“Jesus said, 'Go,' but He never promised you would come back! Are you willing?" What a question! It stands as a testimony to the man who said it--Andy van der Bijl, better known as Brother Andrew. This giant of the faith was received into heaven on September 27, 2022, at the age of 94. My husband agrees that his life story is worth telling. He had the privilege of meeting Brother Andrew in the 1970s at Princeton University and has commented on his humility and kindness. Jac was so impressed to receive a personal letter from him after they had a one-on-one discussion at this meeting.
Brother Andrew is known for his willingness to place his own life at risk for the sake of the Gospel. He was fearless as he relentlessly brought Bibles into countries that persecuted Christians. What would compel a person to do such a thing? Let's look at his life story. He was born in the Netherlands in 1928 into a family that was quite poor. His parents' love of God seemed to have little influence on him as a child. When the Nazis came to his country, they attempted to capture boys his age to make them serve as Nazi soldiers. Andrew's intolerance for the war, starvation of his family and others, and oppression and lack of freedom made him join the Dutch Resistance Army at the age of 18. He took his mother's Bible with him and learned that she died while he was away. At age 20, he was shot in the ankle and almost had his leg amputated.

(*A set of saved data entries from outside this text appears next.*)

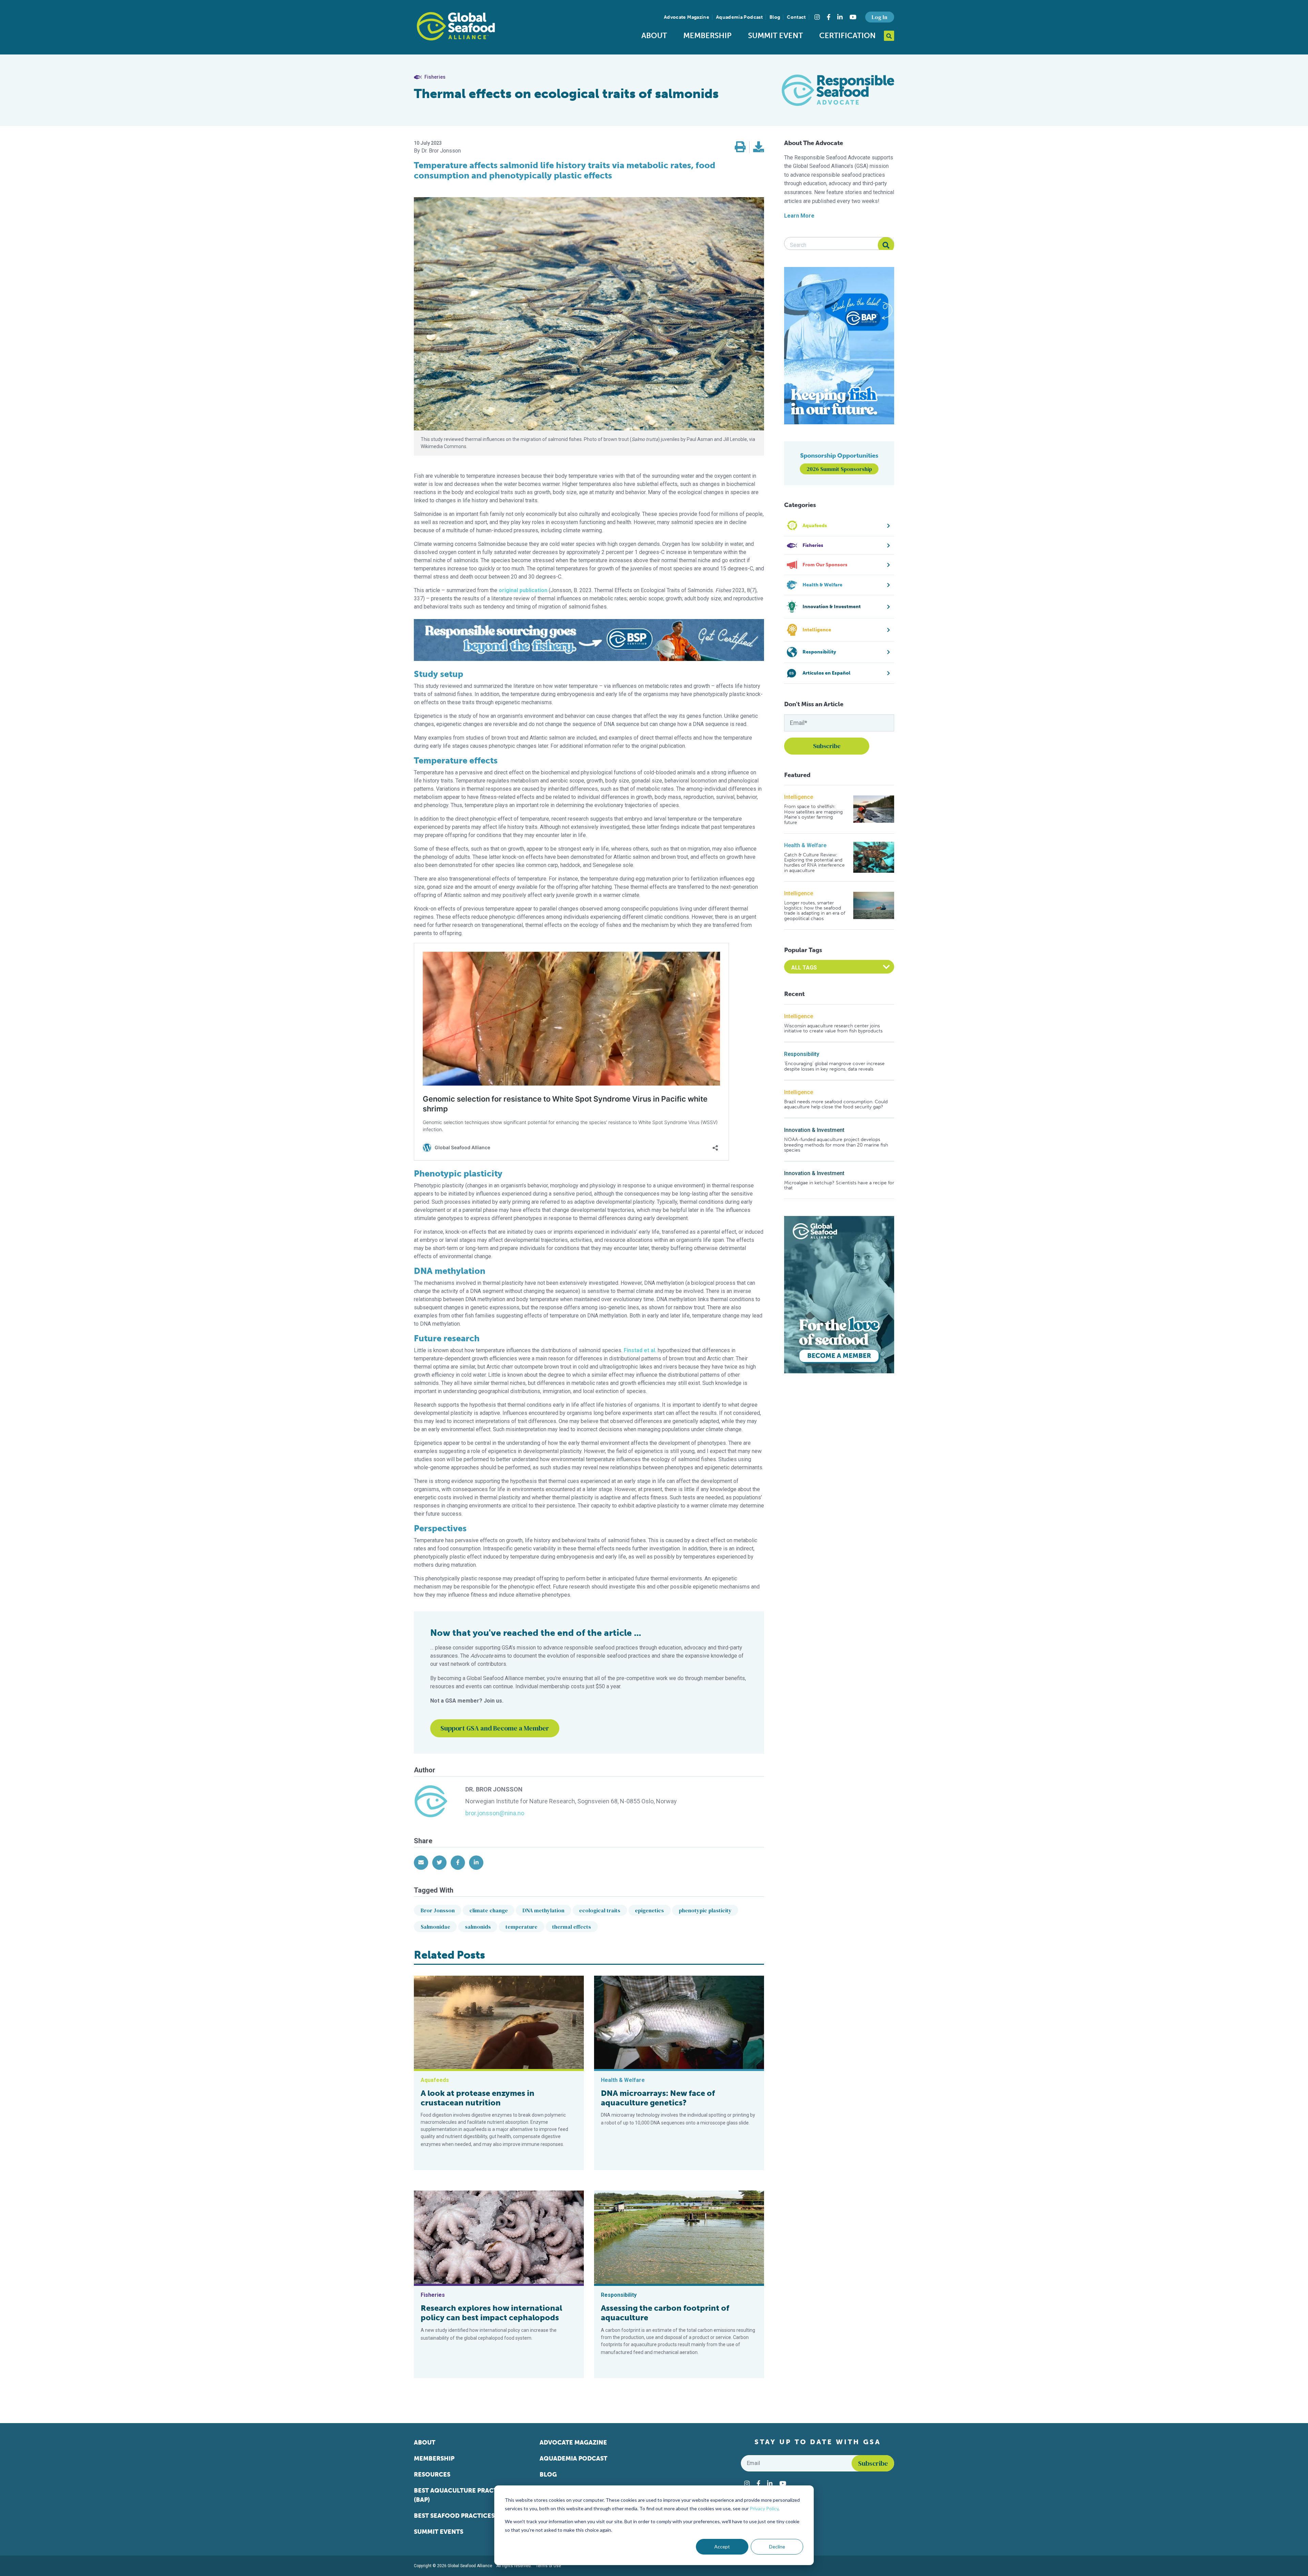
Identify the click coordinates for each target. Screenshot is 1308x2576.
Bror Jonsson (438, 1910)
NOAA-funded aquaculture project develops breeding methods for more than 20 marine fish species (836, 1145)
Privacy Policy (764, 2508)
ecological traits (599, 1910)
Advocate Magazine (686, 17)
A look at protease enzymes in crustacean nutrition (477, 2097)
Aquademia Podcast (739, 17)
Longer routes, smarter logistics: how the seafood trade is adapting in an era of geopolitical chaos (814, 910)
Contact (796, 17)
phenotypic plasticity (705, 1910)
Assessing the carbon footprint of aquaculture (665, 2312)
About (654, 35)
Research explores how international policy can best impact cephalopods (491, 2312)
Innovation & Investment (814, 1130)
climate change (488, 1910)
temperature (521, 1926)
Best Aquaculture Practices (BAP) (462, 2495)
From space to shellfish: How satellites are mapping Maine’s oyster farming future (813, 814)
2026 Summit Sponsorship (839, 469)
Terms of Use (548, 2565)
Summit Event (775, 35)
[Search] (886, 245)
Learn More (799, 215)
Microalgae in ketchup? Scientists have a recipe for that (839, 1185)
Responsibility (801, 1054)
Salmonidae (435, 1926)
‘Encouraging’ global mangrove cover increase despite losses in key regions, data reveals (834, 1066)
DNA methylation (543, 1910)
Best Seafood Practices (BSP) (462, 2515)
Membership (707, 35)
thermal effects (571, 1926)
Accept (722, 2546)
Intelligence (798, 797)
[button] (740, 147)
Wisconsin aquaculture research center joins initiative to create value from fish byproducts (833, 1028)
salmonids (478, 1926)
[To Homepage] (456, 26)
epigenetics (649, 1910)
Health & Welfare (805, 845)
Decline (777, 2546)
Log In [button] (879, 17)
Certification (847, 35)
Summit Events (438, 2531)
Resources (432, 2474)
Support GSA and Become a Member (494, 1728)
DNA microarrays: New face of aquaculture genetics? (658, 2097)
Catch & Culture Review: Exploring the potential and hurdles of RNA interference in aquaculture (814, 862)
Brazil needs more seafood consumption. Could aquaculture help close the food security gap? (836, 1104)
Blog (774, 17)
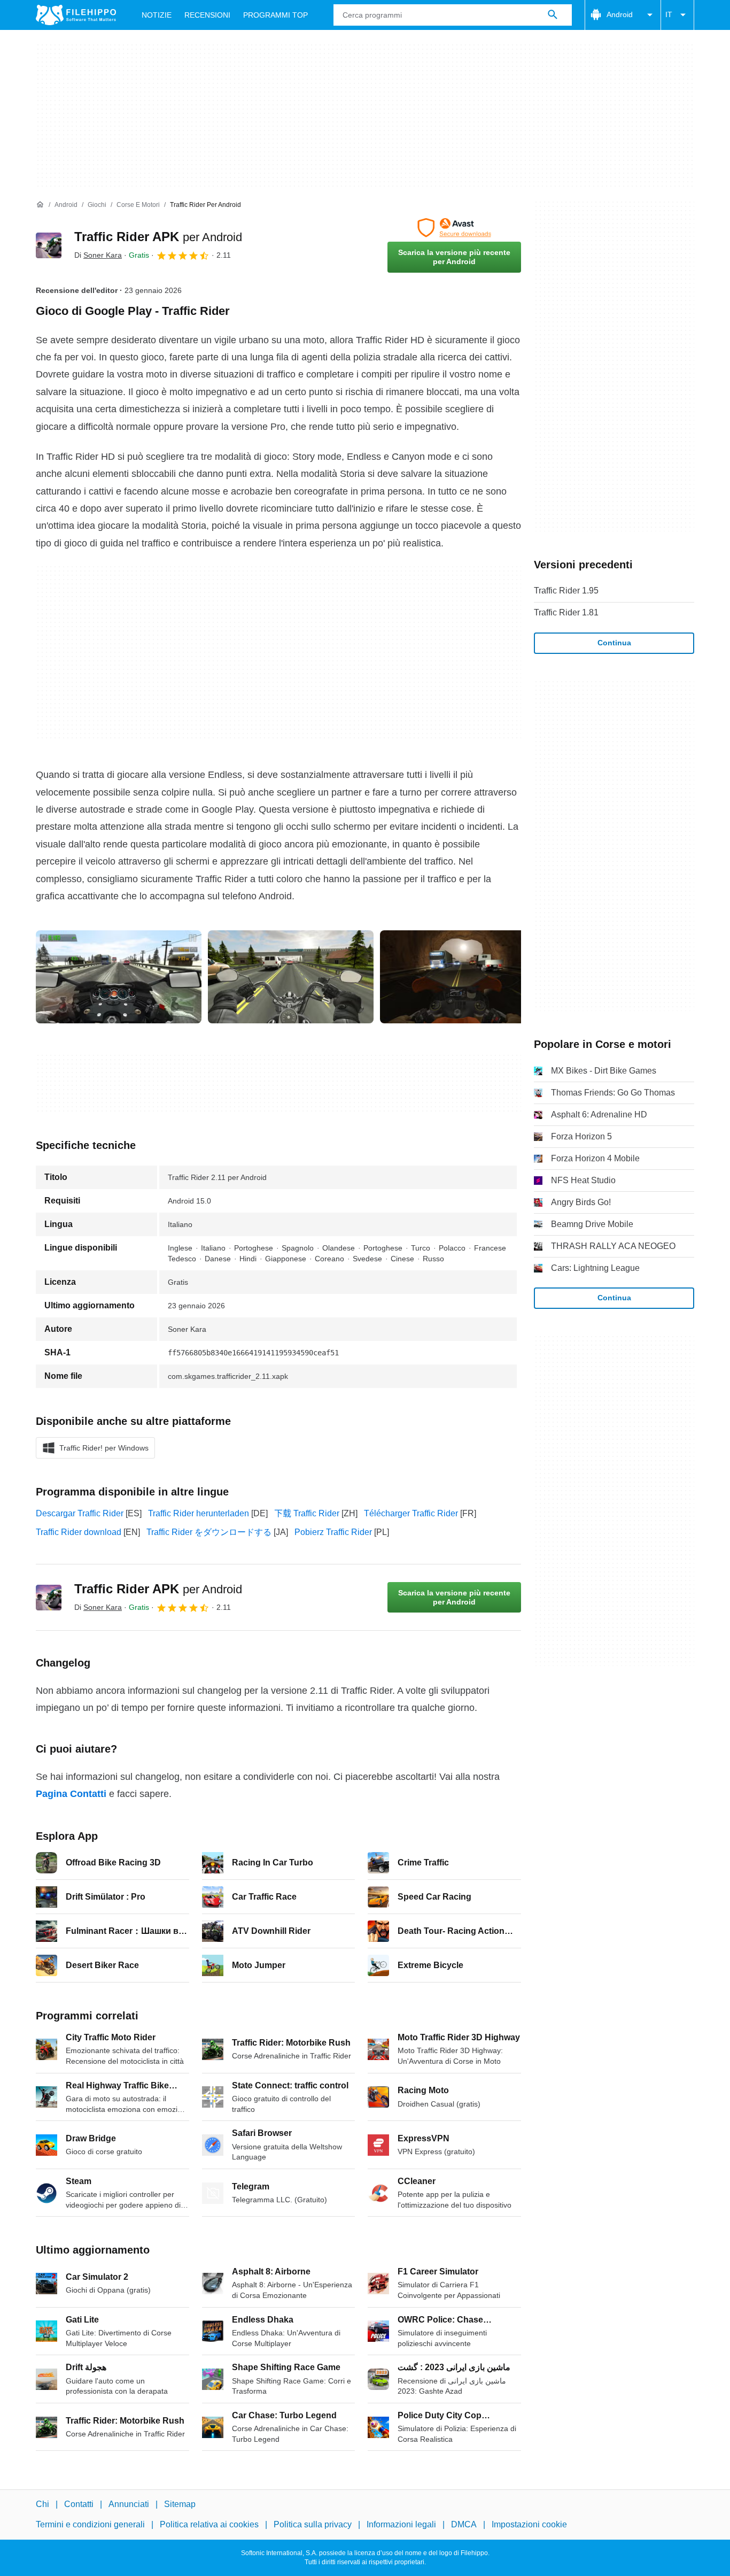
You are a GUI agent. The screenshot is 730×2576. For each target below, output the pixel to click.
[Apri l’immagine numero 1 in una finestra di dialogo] (291, 976)
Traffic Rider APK (158, 236)
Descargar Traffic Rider (79, 1513)
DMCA (464, 2524)
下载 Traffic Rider (306, 1513)
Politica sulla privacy (313, 2524)
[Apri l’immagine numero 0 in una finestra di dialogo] (118, 976)
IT (668, 14)
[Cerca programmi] (552, 15)
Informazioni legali (401, 2524)
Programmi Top (275, 15)
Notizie (157, 15)
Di (98, 255)
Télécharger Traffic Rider (411, 1513)
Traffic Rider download (78, 1532)
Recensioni (207, 15)
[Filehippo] (76, 15)
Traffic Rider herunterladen (198, 1513)
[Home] (40, 205)
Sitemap (180, 2504)
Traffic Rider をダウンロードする (208, 1532)
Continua (614, 642)
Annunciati (128, 2504)
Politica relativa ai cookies (209, 2524)
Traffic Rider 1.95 (566, 590)
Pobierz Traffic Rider (333, 1532)
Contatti (79, 2504)
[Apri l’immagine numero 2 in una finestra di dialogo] (463, 976)
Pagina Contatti (71, 1793)
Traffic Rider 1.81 (566, 612)
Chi (42, 2504)
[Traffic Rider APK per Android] (48, 245)
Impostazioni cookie (529, 2524)
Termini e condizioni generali (90, 2524)
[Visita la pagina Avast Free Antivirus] (454, 227)
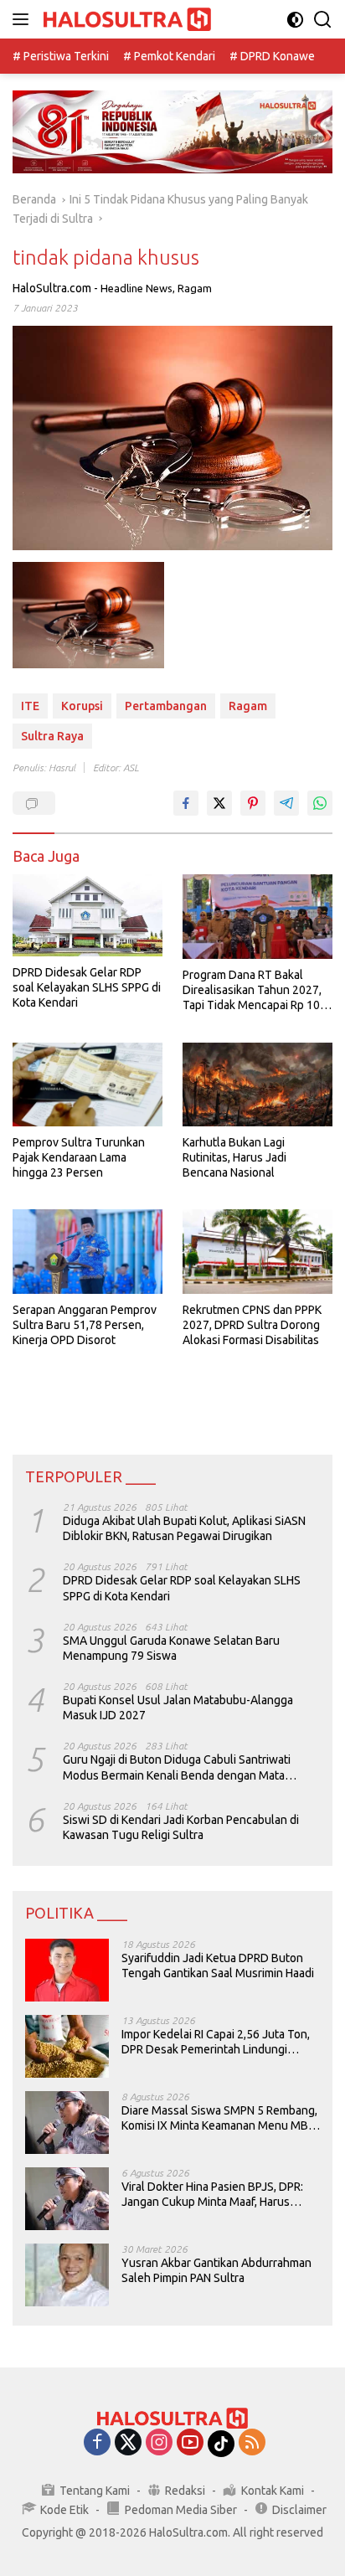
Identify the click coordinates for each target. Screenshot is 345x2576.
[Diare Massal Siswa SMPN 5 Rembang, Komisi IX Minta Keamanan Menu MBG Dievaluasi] (67, 2122)
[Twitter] (128, 2443)
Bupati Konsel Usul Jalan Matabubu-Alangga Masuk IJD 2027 (178, 1707)
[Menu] (24, 19)
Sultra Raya (52, 736)
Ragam (195, 288)
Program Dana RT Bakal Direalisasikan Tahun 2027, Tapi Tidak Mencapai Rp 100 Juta (255, 990)
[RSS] (252, 2443)
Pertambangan (166, 706)
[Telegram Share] (286, 803)
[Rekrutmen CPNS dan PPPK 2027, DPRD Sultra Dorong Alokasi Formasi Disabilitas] (257, 1251)
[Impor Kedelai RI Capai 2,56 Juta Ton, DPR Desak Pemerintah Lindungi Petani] (67, 2046)
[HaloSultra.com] (125, 20)
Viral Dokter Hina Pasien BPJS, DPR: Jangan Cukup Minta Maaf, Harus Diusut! (212, 2194)
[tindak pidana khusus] (88, 615)
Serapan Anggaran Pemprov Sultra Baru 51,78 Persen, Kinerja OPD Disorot (85, 1325)
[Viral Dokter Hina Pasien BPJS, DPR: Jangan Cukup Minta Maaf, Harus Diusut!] (67, 2198)
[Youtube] (190, 2443)
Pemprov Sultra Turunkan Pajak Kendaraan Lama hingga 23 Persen (79, 1157)
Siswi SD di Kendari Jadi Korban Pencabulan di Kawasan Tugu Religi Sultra (181, 1827)
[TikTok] (221, 2443)
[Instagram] (159, 2443)
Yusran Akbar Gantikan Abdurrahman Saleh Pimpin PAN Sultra (216, 2270)
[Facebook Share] (185, 803)
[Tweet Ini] (219, 803)
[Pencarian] (322, 19)
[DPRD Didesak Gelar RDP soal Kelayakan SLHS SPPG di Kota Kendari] (87, 915)
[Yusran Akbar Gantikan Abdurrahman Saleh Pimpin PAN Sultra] (67, 2275)
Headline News (136, 288)
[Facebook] (97, 2443)
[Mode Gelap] (295, 19)
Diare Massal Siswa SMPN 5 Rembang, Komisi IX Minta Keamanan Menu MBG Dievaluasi (219, 2118)
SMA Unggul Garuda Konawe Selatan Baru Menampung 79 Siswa (171, 1648)
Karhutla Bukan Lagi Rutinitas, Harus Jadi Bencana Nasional (234, 1157)
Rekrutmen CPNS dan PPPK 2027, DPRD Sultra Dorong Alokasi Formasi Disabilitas (252, 1325)
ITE (30, 706)
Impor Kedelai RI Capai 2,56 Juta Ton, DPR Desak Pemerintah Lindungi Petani (215, 2042)
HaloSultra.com (52, 288)
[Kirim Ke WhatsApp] (319, 803)
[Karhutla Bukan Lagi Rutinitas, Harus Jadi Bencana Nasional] (257, 1084)
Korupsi (82, 706)
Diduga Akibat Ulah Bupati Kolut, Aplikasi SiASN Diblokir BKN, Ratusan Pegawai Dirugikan (184, 1528)
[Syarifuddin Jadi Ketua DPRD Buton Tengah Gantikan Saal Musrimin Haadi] (67, 1970)
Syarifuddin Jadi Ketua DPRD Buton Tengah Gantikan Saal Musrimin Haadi (217, 1965)
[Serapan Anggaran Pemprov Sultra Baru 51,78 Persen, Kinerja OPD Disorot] (87, 1251)
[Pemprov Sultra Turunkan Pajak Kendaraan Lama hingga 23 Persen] (87, 1084)
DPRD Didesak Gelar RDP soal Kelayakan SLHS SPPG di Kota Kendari (87, 987)
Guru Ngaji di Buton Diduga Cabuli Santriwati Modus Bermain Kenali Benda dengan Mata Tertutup (177, 1767)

The nurses that cared for Andrew while he was in the hospital were Franciscan nuns. He was curious about the joy they carried with them. When questioned by Andrew about why they were so joyful, one of the nurses replied, "It's the love of Christ. Why it's right here in the book beside you." She was pointing to his mother's Bible. When he was released from the hospital, he started going to church and Bible studies which led him to give the rest of his life to Christ. He decided to attend the World Evangelist Crusade (WEC) in September,1953. His ankle was completely healed while he attended WEC Glasgow Bible College in Scotland.
Missionary training was quite challenging. Each student was sent out into Scotland with one pound. They were to rely on God for every need. The mission was a success as Andrew returned with more money than was given to him. After completing college, he decided to attend a youth rally in Warsaw, Poland. The devastating impact communism had on the Poles was on display for him and drew him even deeper into missions. As he helped the poor, Andrew received his calling from the Lord: To bring Bibles to the communists and Christ to where Christians were persecuted.
Going from country to country behind the Iron Curtain in his Volkswagen Beetle filled with Bibles, he put his life on the line. When he stopped at the border of a country he was about to enter, he would pray: "Lord, in my luggage I have Scriptures I want to take to Your children. When You were on earth, You made blind eyes see. Now, I pray, make seeing eyes blind. Do not let the guards see those things You do not want them to see." This prayer was answered innumerable times. Andrew took on a partner named Hans. As the two men continued to take Bibles into non-Christian countries, others joined the mission until they named their group Open Doors. In 1967, Andrew's first book was published. It is reported that more than ten million copies of the book were sold. But Brother Andrew always kept his focus on the mission God gave to him. Through the 1990s and into the 2000s, Bibles were delivered into Albania, North Korea, China, and several Middle East countries.
Open Doors became an international mission organization located in more than 27 countries with an outreach to more than 60 persecuted nations. For Brother Andrew, no nation was considered impossible to visit. He had personal meetings with the head of Hezbollah in Lebanon and with Yasar Arafat and leaders of Hamas. He believed and taught others that no one is beyond the reach of God's love and that it is our responsibility to pray for them. God's hand of blessing seemed to be on everything that Brother Andrew did. One of the Psalms of David seems perfect to describe his life: "Surely, Lord, You bless the righteous; You surround them with favor as with a shield." (Psalm 5:12) Brother Andrew's life should be an inspiration to all of us!